8. That said, don’t neglect your savings
An emergency fund is key: “Open a savings account and put three to six months of expenses there that stays in cash and is only for emergencies,” says Carrigg. Though most rates on savings accounts are low, “it’s much better to earn some interest instead of none at all, so for that reason, consumers should keep an eye out for high-yield online savings accounts which tend to offer rates that are much higher than the industry average,” says Bessette.
And you may also want monies for short-term savings. “Consider a certificate of deposit (CD), but don’t chase yield by investing in a maturity that exceeds how long you can really live without the money. There isn’t enough yield to justify the stretch and the early withdrawal penalty more than consumes the difference,” says Greg McBride, chief financial analyst at Bankrate.

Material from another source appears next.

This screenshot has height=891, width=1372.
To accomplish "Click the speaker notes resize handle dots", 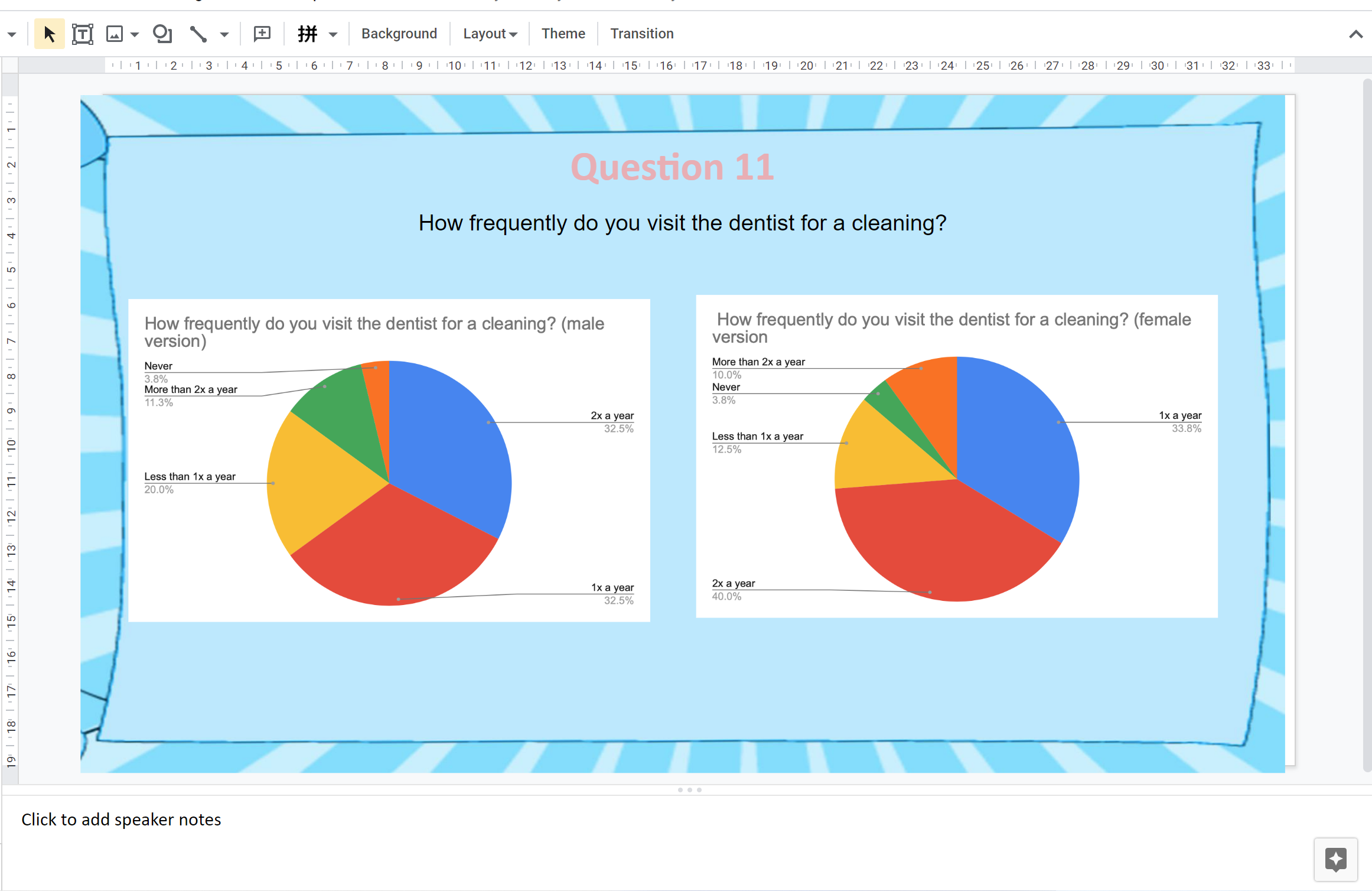I will click(689, 790).
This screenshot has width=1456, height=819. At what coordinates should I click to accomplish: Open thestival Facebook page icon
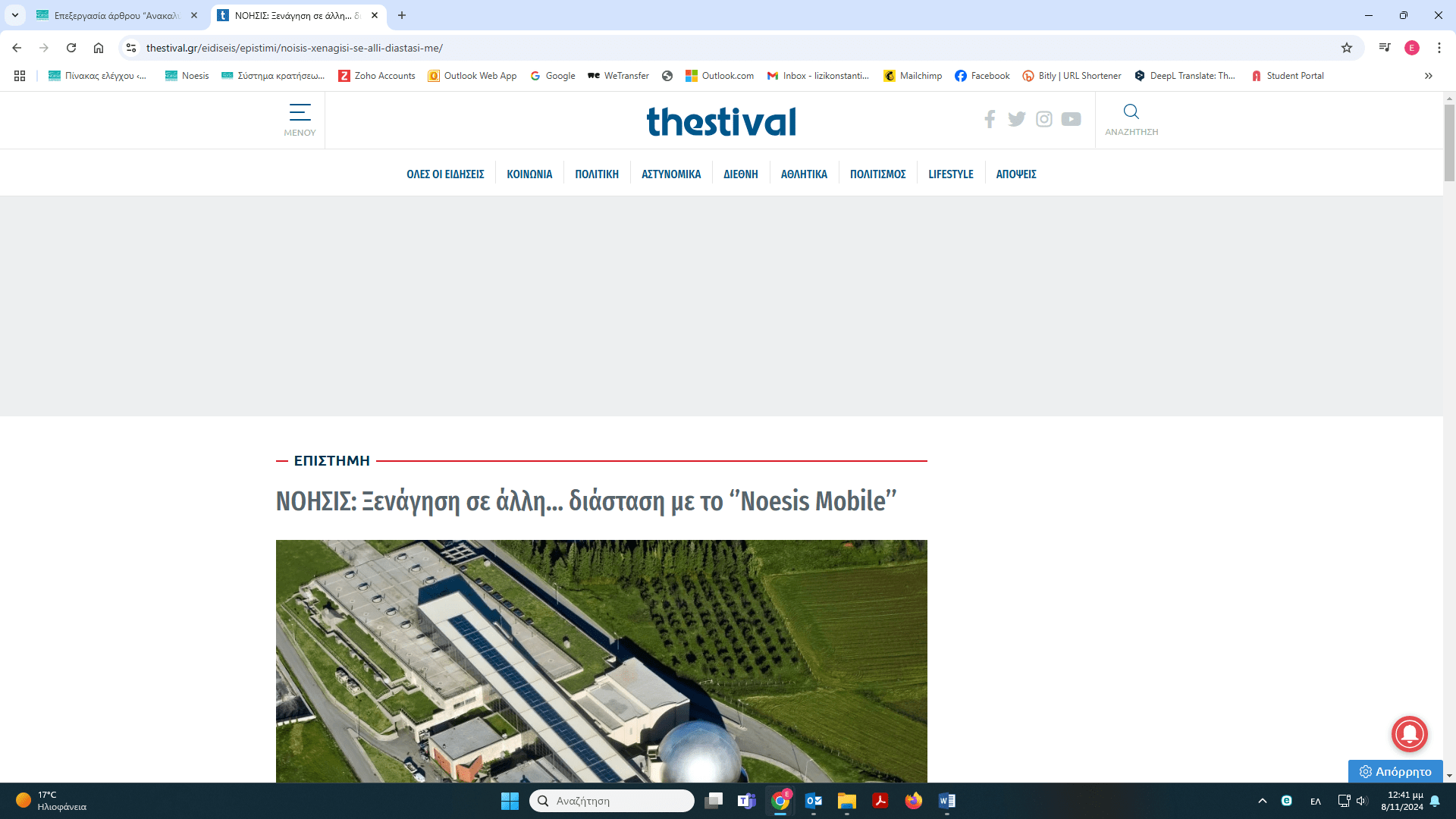click(x=990, y=119)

9. Go deep into what you spend, and how you can save
When inflation is high like it is, you often get hit with higher prices everywhere from the grocery store to the gas pump. So keep tabs on your budget and follow a spending plan to keep track of your funds every month. If you’re spending money in places that are enjoyable but maybe not essential, taking a break or pausing this type of expense can lead to savings in unexpected places.
10. Don’t panic
Yes, inflation is high, but if you’re investing, cutting costs where you can, and avoiding (if possible) highly inflated items, you’re a step ahead of many others.